Prairie Falcon: Medium falcon with brown upperparts, dark-spotted pale underparts, dark brown moustache stripe. Dark underwing-bars visible in flight. Feeds on small birds and mammals, and large insects. Swift flight with rapid wing beats. Sometimes alternates several rapid wing beats with a glide.
Range and Habitat
Prairie Falcon: Breeds from British Columbia and the Canadian prairie provinces south to Mexico and northern Texas. Spends winters in breeding range and sparingly farther east. Preferred habitats include barren mountains, dry plains, and prairies.
The Prairie Falcon has a large range, estimated globally at 3,800,000 square kilometers. Native to Canada, the United States, and Mexico, this bird prefers wetland, grassland, and shrubland ecosystems, though it can live on pastureland. The global population of this bird is estimated at 10,000 to 100,000 individuals and does not show signs of decline that would necessitate inclusion on the IUCN Red List.
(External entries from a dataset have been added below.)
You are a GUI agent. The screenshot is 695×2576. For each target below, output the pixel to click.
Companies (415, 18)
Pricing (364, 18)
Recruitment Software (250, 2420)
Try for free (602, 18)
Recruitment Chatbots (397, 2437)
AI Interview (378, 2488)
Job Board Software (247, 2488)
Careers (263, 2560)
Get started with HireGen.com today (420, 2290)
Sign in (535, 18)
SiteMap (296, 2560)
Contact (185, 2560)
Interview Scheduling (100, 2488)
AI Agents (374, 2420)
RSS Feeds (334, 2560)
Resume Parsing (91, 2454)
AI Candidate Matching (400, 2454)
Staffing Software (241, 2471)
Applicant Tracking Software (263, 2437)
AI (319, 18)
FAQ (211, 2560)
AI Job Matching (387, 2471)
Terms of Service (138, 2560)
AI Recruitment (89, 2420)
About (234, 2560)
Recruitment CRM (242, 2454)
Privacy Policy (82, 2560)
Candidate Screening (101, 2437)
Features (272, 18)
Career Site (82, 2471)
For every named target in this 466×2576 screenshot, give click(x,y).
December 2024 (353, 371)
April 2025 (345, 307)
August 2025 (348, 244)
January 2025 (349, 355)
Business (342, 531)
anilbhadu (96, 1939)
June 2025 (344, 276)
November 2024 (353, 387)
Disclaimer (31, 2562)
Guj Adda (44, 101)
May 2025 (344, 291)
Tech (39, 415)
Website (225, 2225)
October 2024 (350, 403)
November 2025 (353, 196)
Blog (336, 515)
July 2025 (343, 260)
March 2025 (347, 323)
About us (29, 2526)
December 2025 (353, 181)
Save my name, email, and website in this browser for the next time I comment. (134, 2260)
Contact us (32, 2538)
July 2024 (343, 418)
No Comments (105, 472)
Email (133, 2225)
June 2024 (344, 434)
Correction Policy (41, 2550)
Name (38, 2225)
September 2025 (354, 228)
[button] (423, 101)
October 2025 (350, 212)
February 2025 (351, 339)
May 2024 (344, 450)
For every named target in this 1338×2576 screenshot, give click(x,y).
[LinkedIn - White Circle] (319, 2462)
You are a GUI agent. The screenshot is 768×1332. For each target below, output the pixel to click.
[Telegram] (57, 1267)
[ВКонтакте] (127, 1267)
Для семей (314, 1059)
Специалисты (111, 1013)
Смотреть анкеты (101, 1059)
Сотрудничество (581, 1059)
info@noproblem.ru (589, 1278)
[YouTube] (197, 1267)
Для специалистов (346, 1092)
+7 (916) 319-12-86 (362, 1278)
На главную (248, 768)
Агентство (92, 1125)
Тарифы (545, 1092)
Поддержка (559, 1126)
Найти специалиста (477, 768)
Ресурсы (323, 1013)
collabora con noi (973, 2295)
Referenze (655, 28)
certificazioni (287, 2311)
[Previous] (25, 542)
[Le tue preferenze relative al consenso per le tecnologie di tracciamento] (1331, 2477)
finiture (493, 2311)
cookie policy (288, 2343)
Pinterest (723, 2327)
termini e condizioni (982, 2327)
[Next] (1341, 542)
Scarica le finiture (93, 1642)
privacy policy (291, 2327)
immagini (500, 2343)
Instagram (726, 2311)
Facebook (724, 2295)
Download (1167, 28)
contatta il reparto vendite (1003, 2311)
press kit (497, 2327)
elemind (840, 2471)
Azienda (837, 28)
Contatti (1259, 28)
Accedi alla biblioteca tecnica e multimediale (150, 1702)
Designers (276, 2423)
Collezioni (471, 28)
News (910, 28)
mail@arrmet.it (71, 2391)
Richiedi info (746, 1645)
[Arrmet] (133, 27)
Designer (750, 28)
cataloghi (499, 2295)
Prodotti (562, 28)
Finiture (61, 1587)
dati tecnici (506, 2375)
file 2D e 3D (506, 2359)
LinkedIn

For this reason, the current evaluation status of the Prairie Falcon is Least Concern.
The Prairie Falcon was first described in 1850 by Hermann Schlegel, the German ornithologist.
It often shares its nesting cliff with Common Ravens, Golden Eagles, and Red-tailed Hawks.
They sometimes bathe in river shallows, but dust-bathing is probably more common than water-bathing, because of the general scarcity of standing water in its habitat.
A group of falcons has many collective nouns, including a "bazaar", "eyrie", "ringing up", "stooping up", and "tower" of falcons.